Industrie 4.0 : quels bénéfices pour les PME ?

L'industrie 4.0 offre de nouvelles technologies qui tirent vers le haut la productivité des entreprises. Un tournant à prendre au plus vite pour rester compétitif au niveau mondial.

C'est la prochaine grande révolution. L’industrie 4.0, aussi baptisée « usine du futur », désigne un ensemble d'innovations technologiques qui modernisent les équipements de production. Elle se caractérise par une automatisation intelligente des process mécaniques et logiciels, rendue possible par la transformation numérique. Big data, Internet des objets, réalité augmentée ou encore machine learning bouleversent l’entreprise manufacturière en transformant les systèmes, la maintenance et les machines.

Un bouleversement industriel qui devrait se répandre. Selon une étude publiée par PWC en 201676 % des entreprises industrielles françaises pensent atteindre un niveau de digitalisation avancé d’ici 2020. Mais quels en sont les avantages concrets pour les PME ?

Automatiser la gestion logistique 

L’industrie 4.0 est caractérisée par l’intégration des techniques digitales dans le processus de fabrication afin d’optimiser la production.
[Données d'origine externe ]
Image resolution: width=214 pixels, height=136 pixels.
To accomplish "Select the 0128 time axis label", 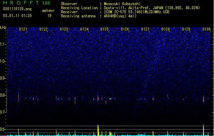I will pyautogui.click(x=166, y=29).
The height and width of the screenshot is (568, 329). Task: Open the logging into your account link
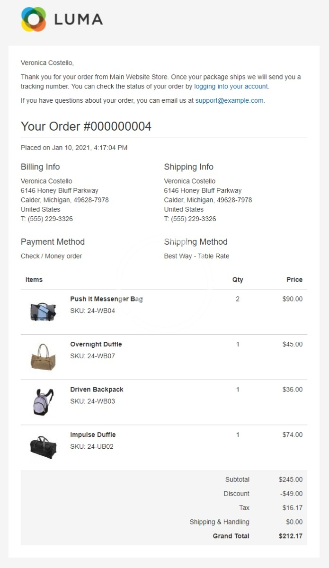[231, 87]
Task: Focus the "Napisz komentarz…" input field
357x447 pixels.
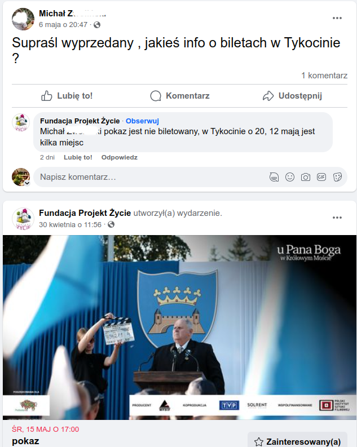Action: (x=151, y=177)
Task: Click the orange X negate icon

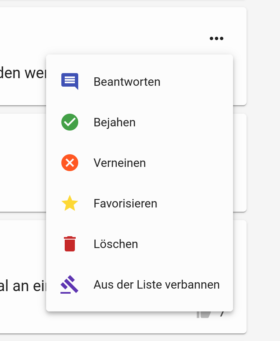Action: click(70, 163)
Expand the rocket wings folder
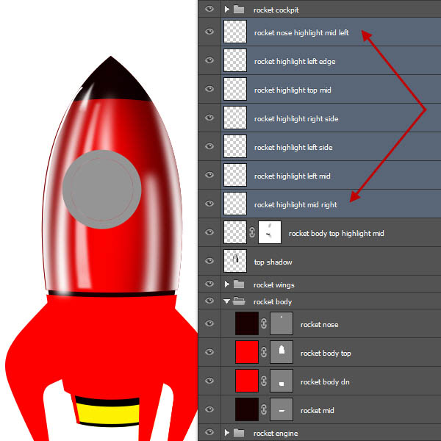The width and height of the screenshot is (441, 441). coord(227,284)
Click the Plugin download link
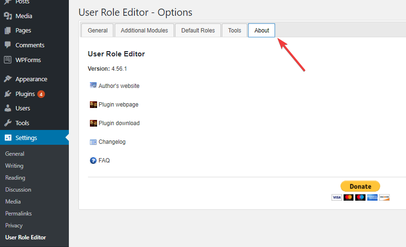406x247 pixels. [119, 123]
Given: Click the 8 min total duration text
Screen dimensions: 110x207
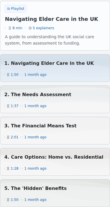Looking at the screenshot, I should pos(17,28).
L’industrie est alors plus « intelligente » car davantage connectée. En effet, les outils de production sont en interconnexion généralisée grâce à Internet. Ce réseau de machines permet de produire plus rapidement et à un coût inférieur. Il est surtout capable de modifier les modes de production de manière entièrement autonome.
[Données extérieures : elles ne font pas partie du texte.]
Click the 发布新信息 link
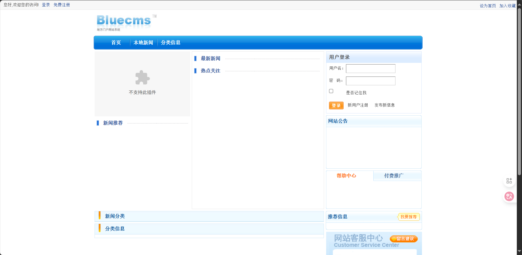Viewport: 522px width, 255px height. (x=385, y=105)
Conséquences : une plus grande flexibilité (la production peut s’adapter à la demande en temps réel) et une meilleure allocation des ressources humaines (les collaborateurs peuvent désormais se consacrer à des tâches à plus haute valeur ajoutée). Par ailleurs, ce réseau connecté produit des données que l’on peut ensuite exploiter…

Passer à la maintenance prédictive

« L'atout numéro un de l'industrie 4.0 est de pouvoir valoriser ses données », avance Laurent Chevrier, expert de l'usine du futur et cofondateur du cabinet de conseil en ingénierie Baldwin Partners. « En passant au tout numérique, vous pourrez notamment analyser vos performances ou détecter des baisses de rentabilité », précise-t-il. Il sera alors possible de réaliser de la maintenance prédictive. Le principe est simple : un logiciel étudie le cycle des machines et évalue leur durée de vie en fonction des cadences imposées. Résultat : avant de subir la panne, qui peut impacter négativement toute la productivité d'un site, un message d'alerte est envoyé directement au personnel en charge de la maintenance. L'industriel a alors deux choix : réduire légèrement les rythmes de production pour accroître la longévité de ses machines ou remplacer l'équipement à temps. À l’inverse, on peut également détecter quelles machines sont sous exploitées.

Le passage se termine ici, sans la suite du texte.